### DATA
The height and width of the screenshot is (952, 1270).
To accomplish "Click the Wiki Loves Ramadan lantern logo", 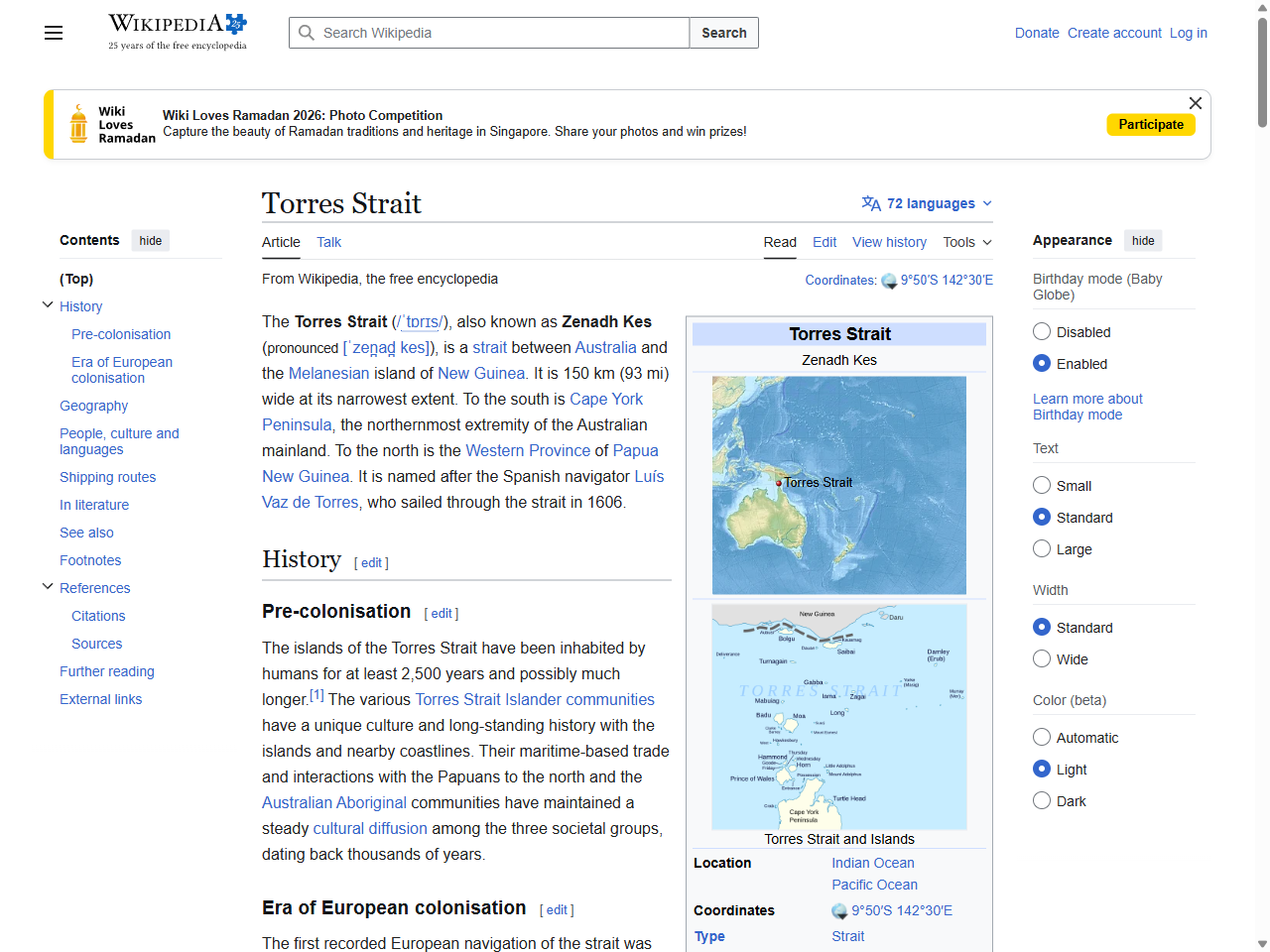I will click(78, 123).
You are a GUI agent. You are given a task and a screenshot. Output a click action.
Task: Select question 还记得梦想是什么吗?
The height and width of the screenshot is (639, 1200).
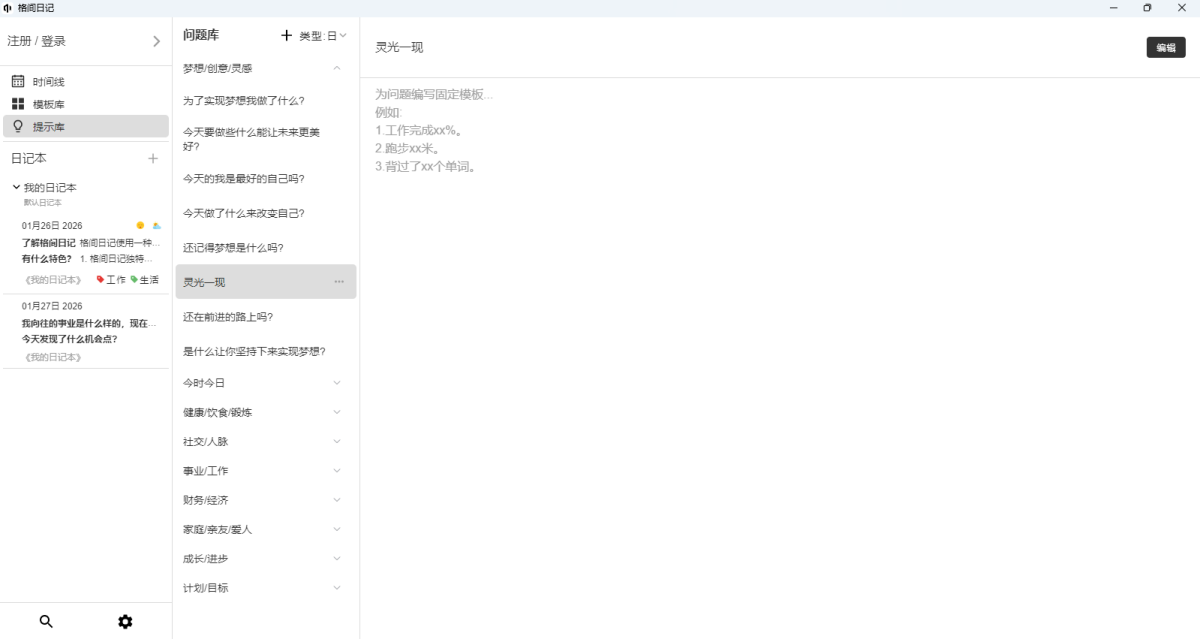click(x=233, y=248)
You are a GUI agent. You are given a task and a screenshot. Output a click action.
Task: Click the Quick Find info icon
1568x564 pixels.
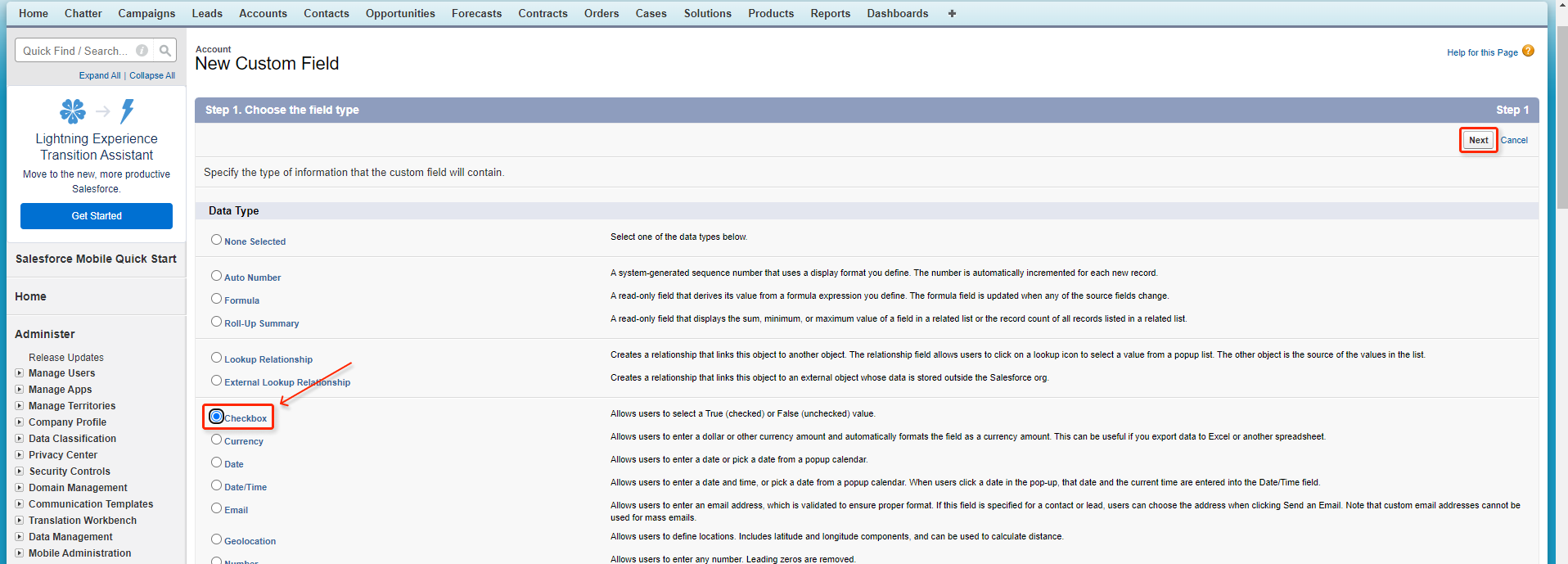pyautogui.click(x=142, y=51)
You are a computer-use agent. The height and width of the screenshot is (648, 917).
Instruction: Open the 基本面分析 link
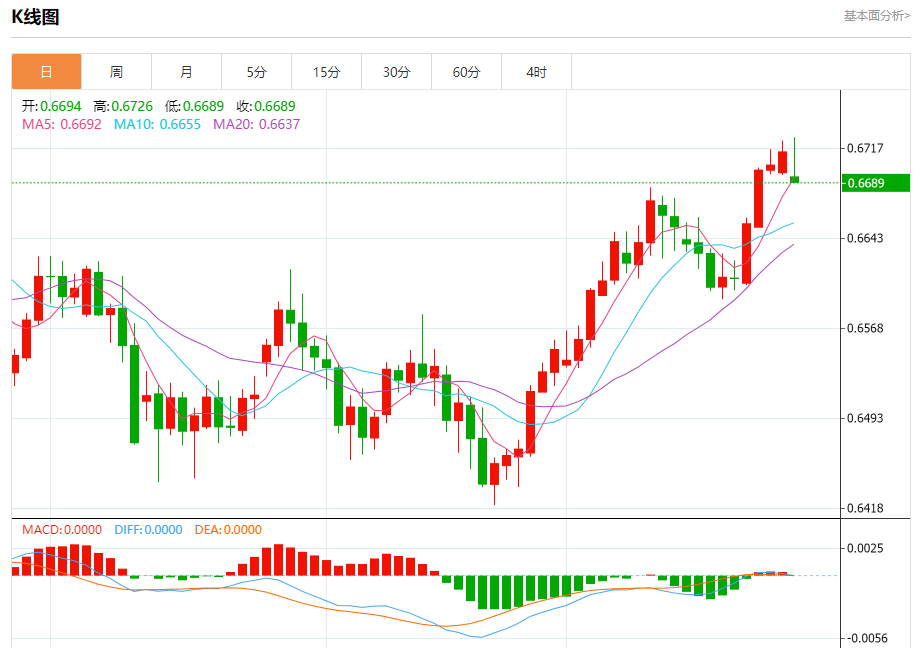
######
__EXERCISE INSTRUCTIONS__. Find every line in the material above that contains the word "height", and copy each of those lines in full.

__RESPONSE__.
The height and width of the screenshot is (952, 1270).
The height and width of the screenshot is (639, 1200).
You are a computer-use agent. The height and width of the screenshot is (648, 917).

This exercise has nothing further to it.